Even today, the only validated and effective treatment remains surgery to remove heterotopic ossifications [8,9]. It improves joint mobility [6,17] as well as passive and active function [6], reduces pain [6] (by nervous decompression) and improves the development of pressure sores. It has long been thought that resection of POANs should not be done before they have matured. However, no adequate randomized controlled study has been performed to confirm this principle and resection of immature heterotopic ossification does not predict a higher rate of recurrence [18,19]. The delay in relation to the accident does not seem to be a determining factor since the maturity of the POANs does not influence recidivism [8,9,17]. In addition, an extended surgical delay leads to ankylosis which is of poor prognosis for functional recovery. The excision surgery can be performed in patients with extensive neurological impairment as soon as comorbidities are under control [9,20], even in patients with a major neurological handicap which is linked to their initial impairment. The CT scan is essential to determine the bone mineral density as well as the intra articular lesions. In addition, thanks to 3-dimensional reconstructions, it can be used to assess the proximity of the osteoma to neurovascular structures and thus guide the choice of surgical approach [20]. Genêt et al. have studied the impact of late surgery on hip POAN after neurological injury of traumatic origin [20]. They highlighted that the loss of mobility before ankylosis was a more important factor than the maturity of the latter in deciding when to intervene.
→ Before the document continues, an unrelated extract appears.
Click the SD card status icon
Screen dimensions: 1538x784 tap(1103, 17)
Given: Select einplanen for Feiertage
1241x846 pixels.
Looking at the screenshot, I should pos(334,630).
Early intervention minimizes invasion and intra-articular damage, demineralization, as well as post-surgical complications such as per or postoperative fractures [17,20] without increasing the risk of recurrence. Among the 24 patients who underwent elbow POAN surgery, Lazarus et al. have shown that long surgical delays are a negative predictor of recovery in joint mobility [21]. Surgical resection of the heterotopic ossification is followed by prophylactic measures, given its tendency to recur.
Conclusion
Neurogenic para-osteo-arthropathies are classic complications of central neurological conditions, especially in traumatic contexts. They occur mainly in the vicinity of large joints. Their exact pathophysiology remains unknown despite numerous studies and reported cases. Surgery retains its essential place in their management despite the recurrence rate estimated between 17% and 58% [22].